Objectives: The routine use of upfront universal germline genetic testing among patients with newly diagnosed endometrial cancer (EC) has been proposed to improve diagnosis of Lynch syndrome (LS) and discover pathogenic variants (PVs) in other cancer susceptibility genes. We propose an algorithm prioritizing upfront multi-gene panel testing (MGPT) for newly diagnosed EC patients.
Methods: A decision analysis compared the cost of the current algorithm of universal mismatch repair (MMR) immunohistochemistry (IHC) for all EC cases to a new MGPT algorithm that employs upfront MGPT for all EC cases and reserves MMR IHC for the recurrent setting. The increase in the number of LS diagnoses using upfront MGPT, and the number of patients with PVs in BRCA1 and BRCA2 are also estimated.
Results: The MGPT algorithm demonstrated a cost savings of $259 per patient. Assuming 66,950 new cases of EC per year, this would represent $17.1 M of cost savings per year. When applied to all new diagnoses of EC in one year, the MGPT algorithm identified 660 (1%) additional cases of LS that would have been missed with the current algorithm. An additional 660 (1%) EC patients with BRCA1 or BRCA2 PVs would be diagnosed only through implementation of universal MGPT.

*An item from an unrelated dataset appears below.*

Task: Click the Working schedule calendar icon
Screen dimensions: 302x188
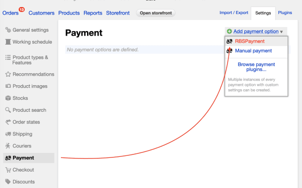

Conclusions: The use of universal upfront MGPT is a practical consideration for patients with newly diagnosed EC for cost savings and improved diagnosis of highly penetrant cancer syndromes. Incorporation of germline genetic testing in the upfront setting represents an opportunity to improve access to genetic counseling and testing, and ultimately an avenue to achieve equity and improve the lives of our patients with EC and their families.